Район Мефодиевка, северо — западная часть города, почти не изменился. Разросся только за счет индивидуального строительства в сторону гор и «Круга» — железнодорожного сооружения, на котором раньше гасили скорость поезда, катящиеся под уклон со стороны Гайдука. Новые благоустроенные микрорайоны строятся больше в южной части — на Малой Земле, Станичке, Мысхако — в сторону Широкой Балки; и в западной части в так называемой Цемдолине. Там многоэтажки, асфальт, магазины, службы быта и всякое благоустройство. Здесь же, на Мефодиевке, — в основном старые дома, старые улочки. Все то же, все так же. Разве что названия некоторых улиц претерпели изменения. Например, моя родная Старошоссейная стала Васенко. Некоторые — с прежними — «20 лет РКК».

На «20 лет РКК» жила наша «училка» по математике. Худая, востроносенькая, очень требовательная и очень милая женщина. С улицы «20 лет РКК» надо свернуть на Пироговскую, где жил мой закадычный друг Ледик Кузьменко. Сейчас там живет его старенькая мама, тетя Катя. Мы недавно встретились с ним — уже морщинистые седые дяди; выпили, посидели за столом, повспоминали. Вышли покурить.

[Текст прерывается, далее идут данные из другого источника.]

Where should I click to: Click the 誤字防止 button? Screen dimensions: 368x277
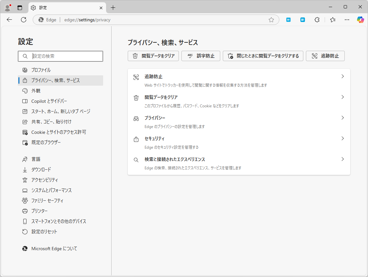pyautogui.click(x=200, y=56)
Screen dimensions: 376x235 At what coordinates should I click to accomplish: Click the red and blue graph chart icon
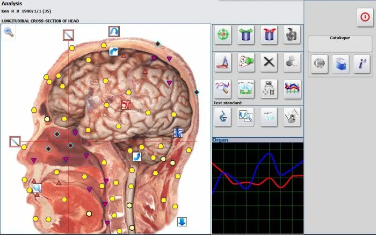click(x=292, y=89)
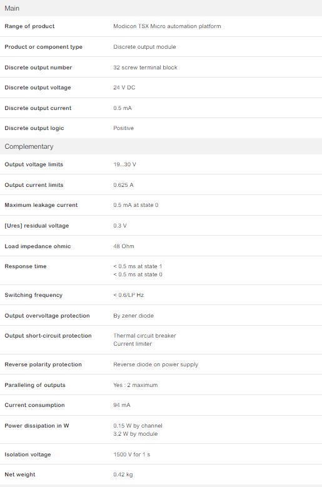Click the Net weight 0.42 kg value
Viewport: 322px width, 487px height.
click(x=123, y=474)
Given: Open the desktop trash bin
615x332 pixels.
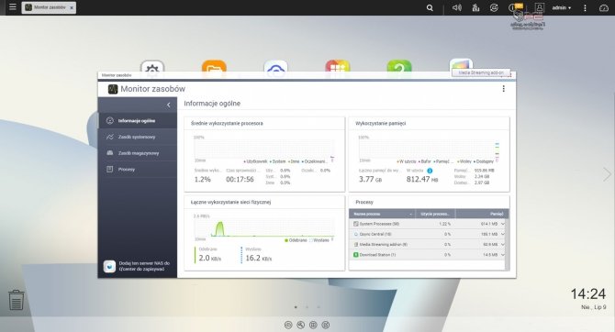Looking at the screenshot, I should coord(17,300).
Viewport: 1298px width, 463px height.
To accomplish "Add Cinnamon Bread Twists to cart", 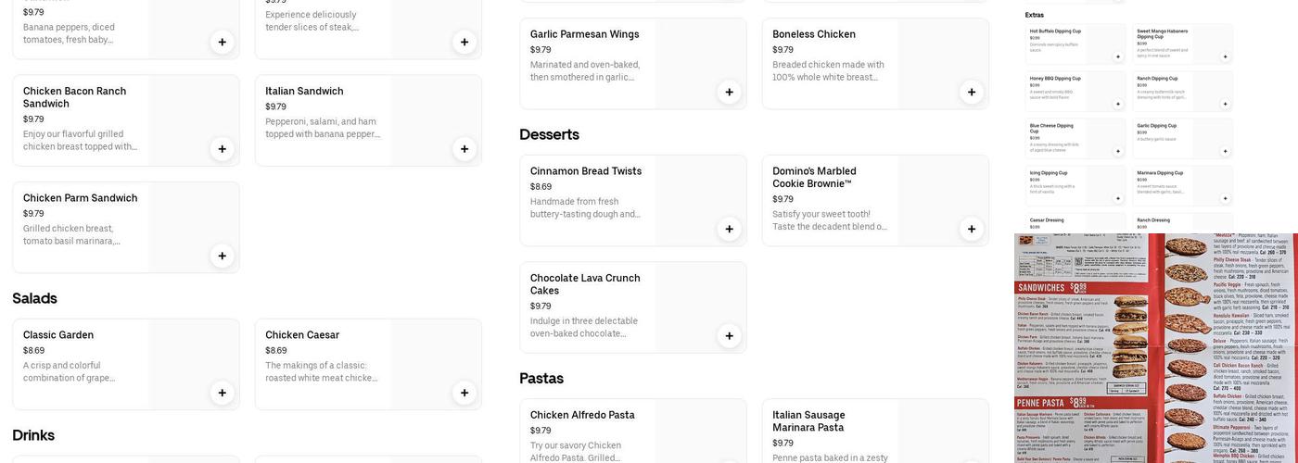I will pyautogui.click(x=729, y=229).
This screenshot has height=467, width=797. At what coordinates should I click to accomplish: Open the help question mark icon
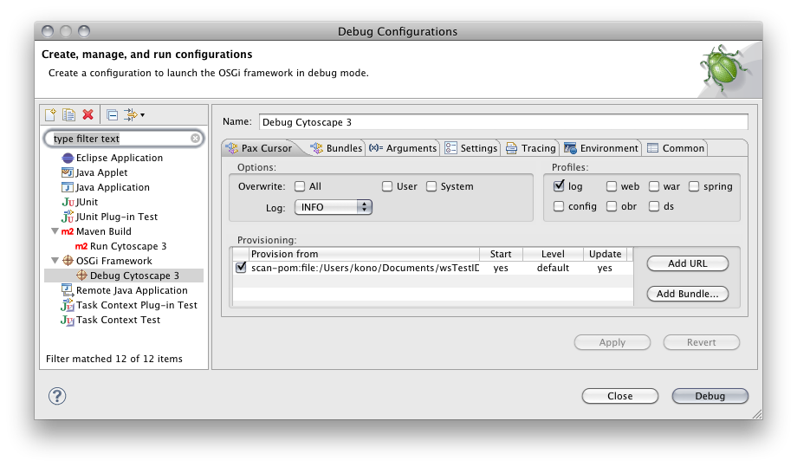pos(57,396)
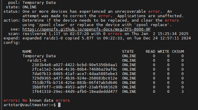Select disk 1bb8f0f7-c90b-4953-ad9f-23abfb981628 name
This screenshot has height=110, width=198.
[x=75, y=87]
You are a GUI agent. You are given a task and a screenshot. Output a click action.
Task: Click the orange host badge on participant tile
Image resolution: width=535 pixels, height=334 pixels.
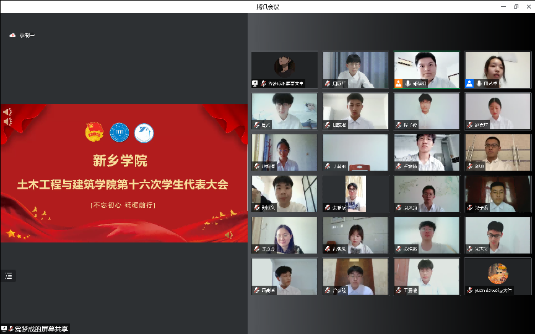(399, 83)
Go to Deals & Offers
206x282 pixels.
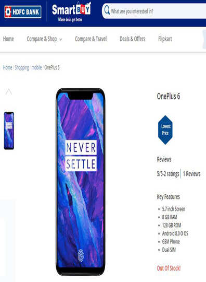point(133,39)
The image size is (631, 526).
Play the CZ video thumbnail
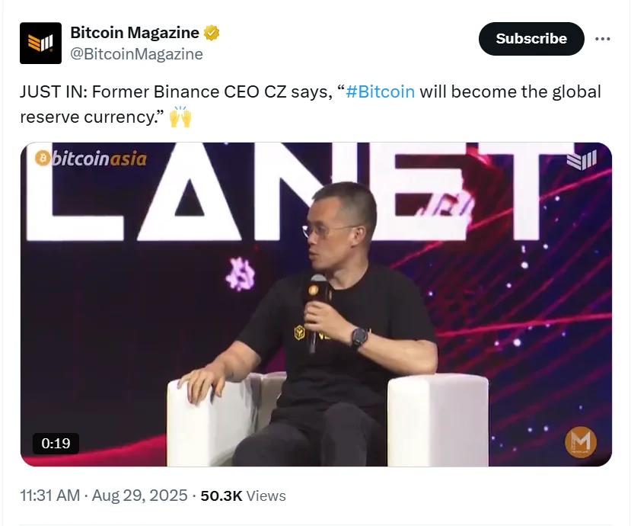coord(316,304)
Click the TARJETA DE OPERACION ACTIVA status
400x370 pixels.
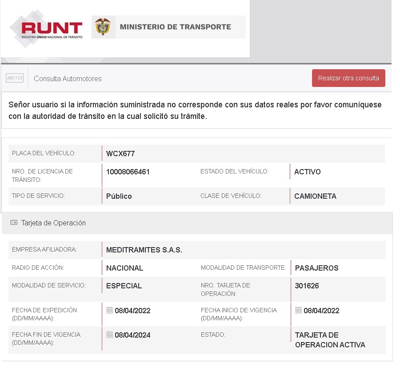coord(330,340)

Он на пенсии, но все еще работает на своем экскаваторе. На гравийных и песчаных карьерах. Спросил — тебе чего, песка или гравия надо? И все испортил: мне ничего от него не надо было, ни песка, ни гравия, мне просто хотелось «прикоснуться» к нашей юности.

С Пироговской надо свернуть на Гоголя. Она‑то и приведет прямо к Мефодиевскому рынку. (Круг замыкается). Рынок, кстати, до сих пор процветает. Правда, его то закрывали, то открывали власти. Теперь, кажется, надолго открыли. И там по выходным дням кишит народ — новоиспеченные наши, доморощенные «бизнесмены». Стоят тесными рядами — не пройти. Парни бойцовского вида

торгуют трусиками и бюстгальтерами. На этом рынке когда‑то, сразу после войны, мы с моим старшим другом Анатолием, часовых дел мастером, продавали на толкучке только что отремонтированные им часы. Я продавал, он набивал цену. И у нас получалось здорово. От неге я и научился часовому делу.

По улице Гоголя жил еще один мой друг, тоже старше меня — Яша Добрачев. Известный в Новороссийске человек. Классный баянист, бывший руководитель хора в клубе имени Маркова. Умер в 63 года после неквалифицированной операции на желудке. Я пел в его хоре, учился у него играть на баяне, крестил его дочь Таню, и вообще мы с ним были, как братья.

Возвращаясь из похода по «большому маршруту», я каждый раз прохожу по этим улицам, и воспоминания кружатся во мне. Многое, очень многое напоминают мне эти улочки. С нежной тоской в душе вспоминаются годы, когда босиком и в латаных «подстреленных» штанишках хаживал по ним, палимый нещадным летним солнцем, гонимый неясным до боли будущим. Все здесь то же, все так же. Разве что прижухли как бы, ссутулились домишки, кое — где подновленные, а кое — где обветшавшие за отсутствием крепких хозяйских рук. Исчез и трамвай — старое транспортное чудище. Не грохочет теперь по вросшим в булыжную мостовую рельсам, не колышется на ходу из стороны в сторону, словно старый занедуживший мерин. А когда‑то, помнится, он явился мне чудом техники, предтечей большой жизни. Светлой и людной. Помню продолговатые такие лампочки под потолком и ремни — держатели вместо теперешних поручней. Деревянные сиденья вдоль вагона по обеим сторонам, узкие окна, открывающиеся этак вверх; веселый трезвон и широкая искрящаяся дуга на крыше, под линией напряжения. Грохочущий немилосердно и стремительный, как мне тогда казалось.